Text for analysis:
_ _ _ _ _

While you are soaking in the final days of summer this weekend, I’ll be doing what I enjoy most: working.
I’ll be in the office over the weekend writing a two-part blog series for next week on the “burning questions” or best “discussion points” for the fall real estate market.
I’m open to suggestions!
I’m also open to your thoughts or rankings on these topics:
-AirBnb and short-term
-Alternative lenders
-Buyer psychology
-Breaches and/or deals falling through
-First-time buyers
-Inflation
-Interest rates
-Housing starts
-Market stats
-Micro condos
-Mortgage programs and/or features
-Prices
-Real estate auction platforms
-Recessionary indicators
-Rent-to-own programs
-Taxes
-The “missing middle”
-The rental market
-Toronto politics
Looking forward to your comments and suggestions.
Have an awesome long weekend, and I’ll see you back here on Tuesday!
David.
NIBSY
at 8:15 am
How about the impact of the 2024 MPAC property reassessments there are alot of people NOT factoring that in, what will the impacts be for buyers, sellers and those refinancing. Taxes are now at 2016 levels & are supposed to be based on market value.
Dan
at 9:44 am
That is only if the mill rate stays the same. The variances would be minor unless municipalities want to collect more total revenue
hoob
at 11:58 am
What’s the issue? Taxes are independent of valuation years. Doesn’t matter if it’s 2016 or 2016 or 2022, everyone’s milled at a consistent point in time, and the mill varies year to year so are always at the current level.
Yes there will be a few weird pockets where the valuations have increased MUCH more than peer properties, but otherwise the valuation increases since 2016 are pretty much a common tide raising all boats — so no net impact on taxes.
Mike
at 9:26 am
Lots of topics. Lots of talk.
It all leads back to home prices.
That’s what people care about.
Dan
at 9:49 am
Covered under interest rates, but trigger rates seems like a hot topic and the affects on amortization schedules.
Missing middle is great (good 99% Invisible podcast in it)
Any impact from infrastructure projects? Thinking primarily the Ontario line and proposed developments in the Danforth, Eglinton and Finch
Daniel
at 11:14 am
Very surprised you haven’t written about this yet:
https://www.theglobeandmail.com/amp/opinion/article-home-owners-are-the-new-oil-barons-and-its-time-to-start-taxing-their/
Jimbo
at 3:32 pm
He has talked about this before.

_ _ _ _ _

Data segment:
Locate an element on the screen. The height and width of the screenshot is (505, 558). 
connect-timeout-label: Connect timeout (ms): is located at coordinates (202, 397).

_ _ _ _ _

What the task requires: Continue the blog post on the fall real estate market and its reader comments, picking up right after the last comment.

Your response:
This is a terrible idea for two reasons:
1. It will cost too much to implement and enforce. It would be better to do it in sale.
2. What do you do in 2017 and this year when prices dropped xx% from peak?
Mxyzptlk
at 11:29 am
The major difference of course is that corporations have actually made “real cash money” which they could use to pay their taxes, whereas homeowners simply have an asset that has increased (perhaps) in value. This idea is dead in the water IMO.
Condodweller
at 1:45 pm
Yes this one might be interesting to debate here. I have seen this brought up elsewhere in socialmedialand and some people have some really absurd ideas in the name of equality and fairness. Definitely would be interested what RE agents think about it.
Ace Goodheart
at 8:08 pm
They should have a 2% yearly tax levy on any public servant with a defined benefit pension that has a commuted value of more than $1 million.
With the money paid to those of us who only have a house for retirement but no pension.
That sounds more fair. I wonder if the University prof who wrote the article would get behind that?
For pension fairness!
JF007
at 9:01 am
Same should hold true for RRSPs too I suppose just to be fair…cuz I don’t know if you realize it but a defined pension means the RRSP limit of the same public servants doesn’t rise by much YoY..so if we tax defined pension it’s fair to tax RRSPs over 1 million by an equal measure..to be Fair..
Ace Goodheart
at 7:57 pm
This is a regressive wealth tax.
Consider: someone who bought a 2 million dollar house last year, pays 10k per year in housing fairness tax. But they only went in with 400k in equity, which is after tax money (they already paid tax on it). They then lost half that equity in the down turn. So they are paying 10k in tax per year on 200k in equity. They have no capital gains and they actually lost half their down payment.
Then you have someone who bought their 2 million dollar house in 1980 for 60k.
They own it out right.
They also pay the same 10k per year in housing fairness tax.
The person with less equity, who did not make any capital gains, pays 10 times the percentage of tax on their equity.
The tax makes no sense.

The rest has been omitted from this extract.